It’s really not a bad place to park your potatoes.
There is a mildly possessed postman, true.
You should probably hide behind the door
while he’s sorting your letters on the porch,
loudly reciting the names of Devils who plague his iPhone.
Deliver any wrongly received mail yourself
to avoid repeated invitations to duels or a blood vendetta
lasting many generations. Unless that’s your thing.
Supernatural events are largely confined
to the small laundromat at the end of town
and the Dollar Tree store with the horsey ride out front
built on an old govt. extraterrestrial burial ground.
In other words, the usual small town stuff.
The horsey ride is not, by the way, overrated.
We have a series of canals left over
from the abandoned cannon mill, and these are lovely
for those into Canada geese voyeurism
or magnet-fishing for antique cannon balls
bearing the faces of various forgotten generals
and suffragettes for women’s right to bear cannons.
We have the usual accommodations for lost tourists
who somehow end up here: the Animal Shelter
has a series of comfy mangers in the “Other Species” wing.
You will find the locals are not likely to make eye contact
unless you wake up with one tending the hay of your manger.
In that case, it is appropriate to tip, but wildly inappropriate
to comment on that shame mask with a long iron beak
he or she will probably be compulsorily wearing.
Local wildlife is charmingly various and rarely bellicose,
except for the imported squirrels, which finished off
the native species in a manner too grisly to relate here.
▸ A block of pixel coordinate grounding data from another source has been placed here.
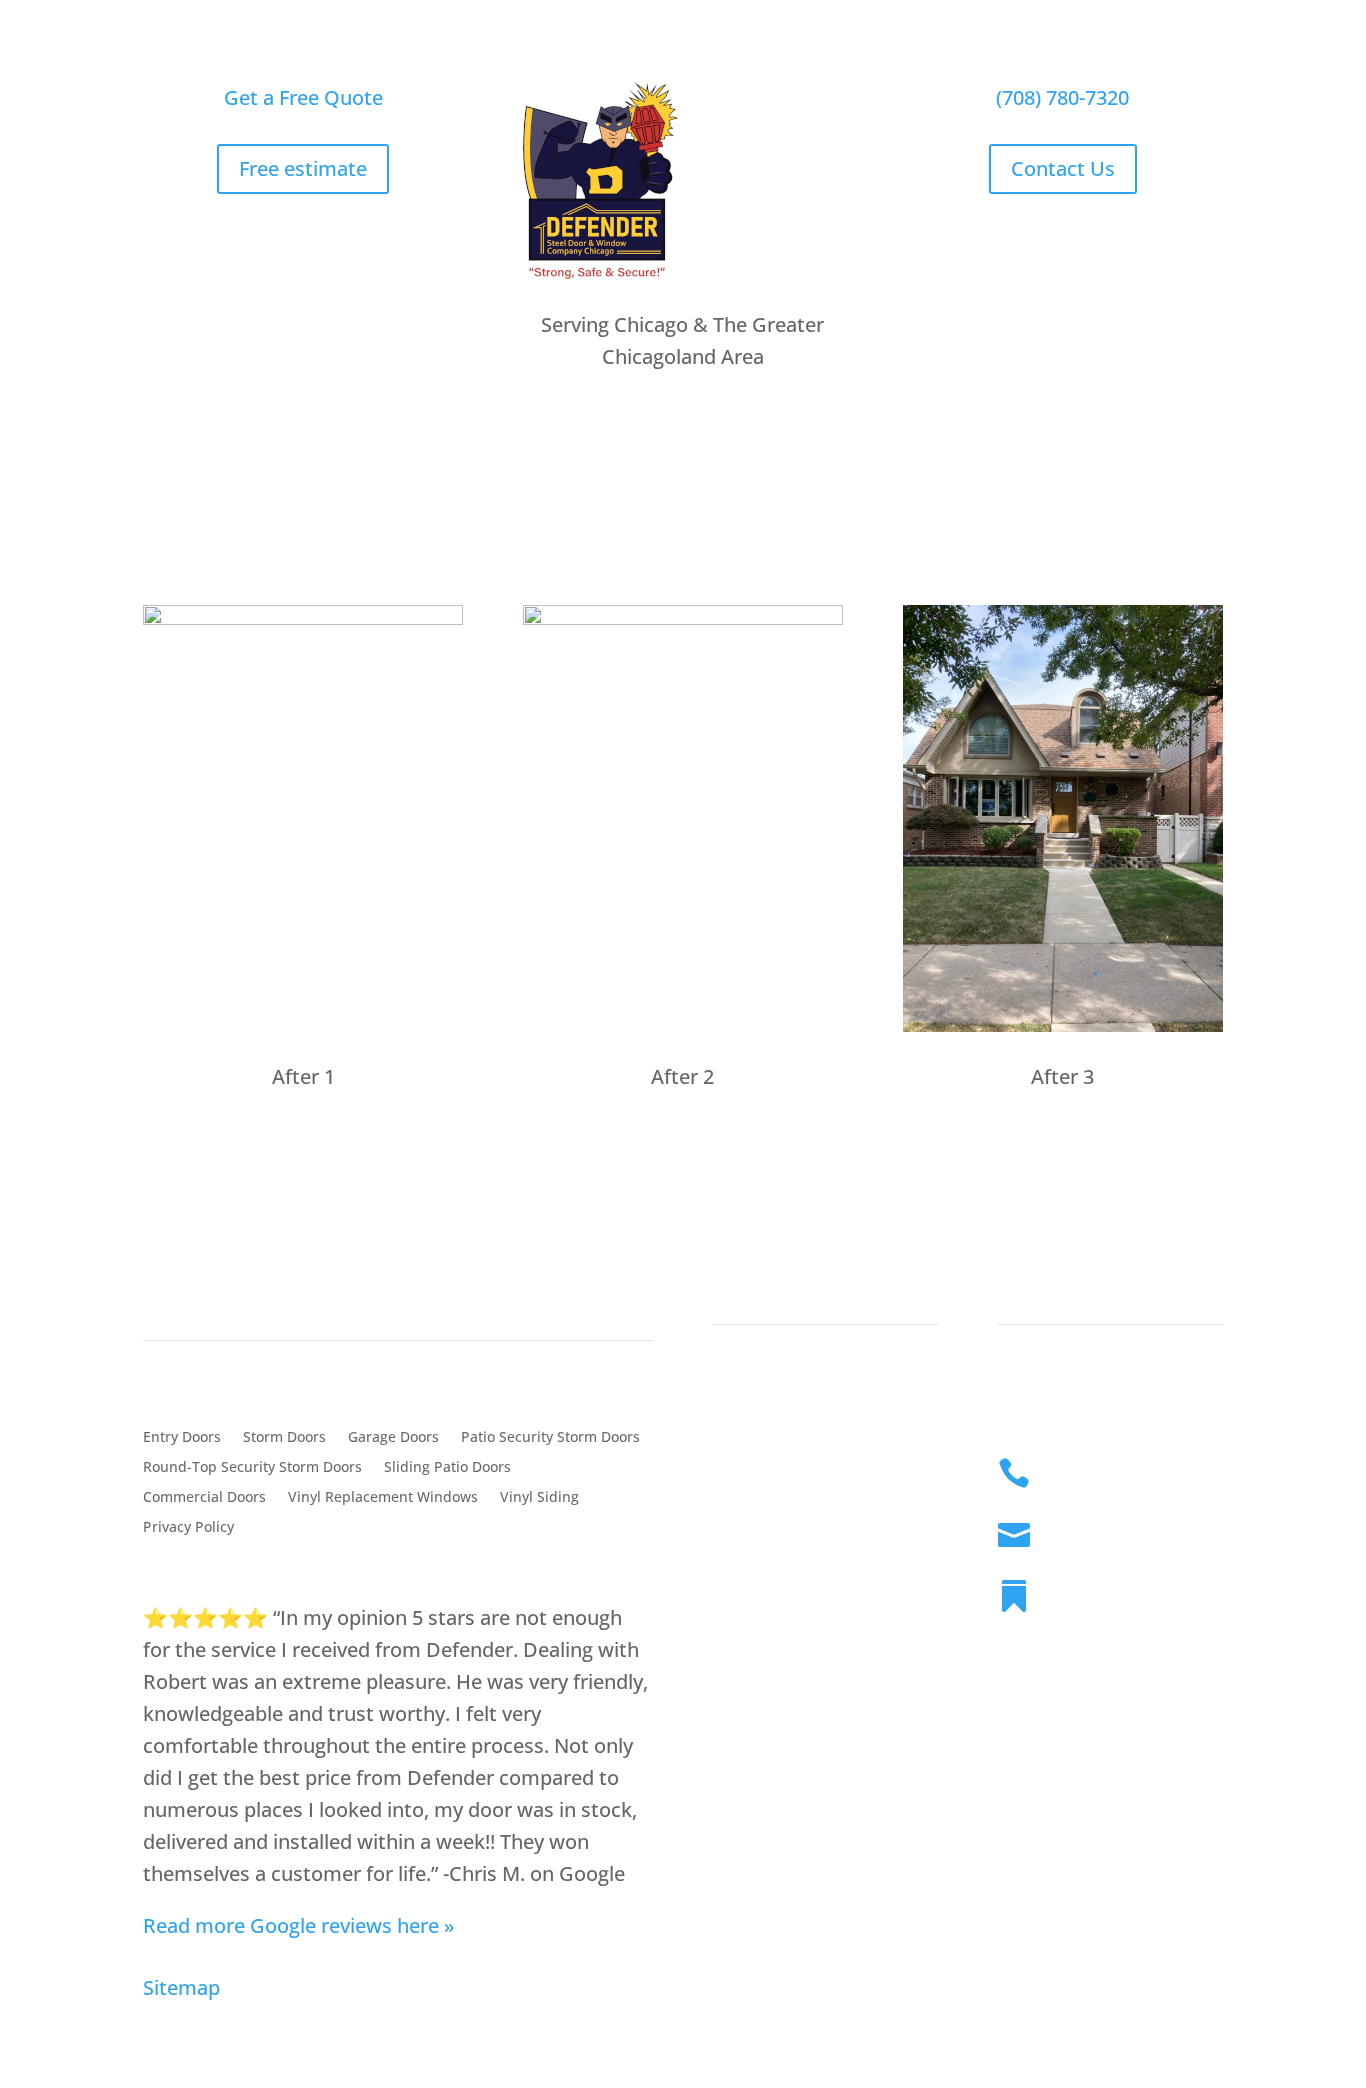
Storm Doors (284, 1438)
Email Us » (1089, 1529)
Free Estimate (1072, 486)
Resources (632, 486)
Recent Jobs (776, 486)
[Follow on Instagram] (1054, 1817)
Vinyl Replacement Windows (383, 1498)
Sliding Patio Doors (447, 1468)
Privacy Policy (188, 1528)
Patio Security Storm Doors (550, 1438)
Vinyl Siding (539, 1498)
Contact (1035, 1272)
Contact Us (1063, 168)
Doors (377, 486)
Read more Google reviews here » (299, 1925)
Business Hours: (1114, 1590)
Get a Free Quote (303, 97)
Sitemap (181, 1987)
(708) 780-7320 (1062, 97)
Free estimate (303, 168)
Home (268, 486)
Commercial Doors (204, 1498)
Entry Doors (182, 1438)
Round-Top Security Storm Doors (252, 1468)
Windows (497, 486)
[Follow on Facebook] (1014, 1817)
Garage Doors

Don’t put too much stock in those news stories about our HOA
being wanted by the ICC. It’s really a silly little kerfuffle
stirred up by a bunch of busybodies with nothing better to do
than monitor private wars agreed to by all parties involved.
Hopefully I did a decent job of repping Ye Olde Village,
and here’s to hoping we will soon be neighbors…
or I can at least have the privilege of serving you
during your sojourn in our quietly magical kingdom
our local delicacy of thumbatouille geriatrica,
which is, I can assure you, as delicious as it sounds.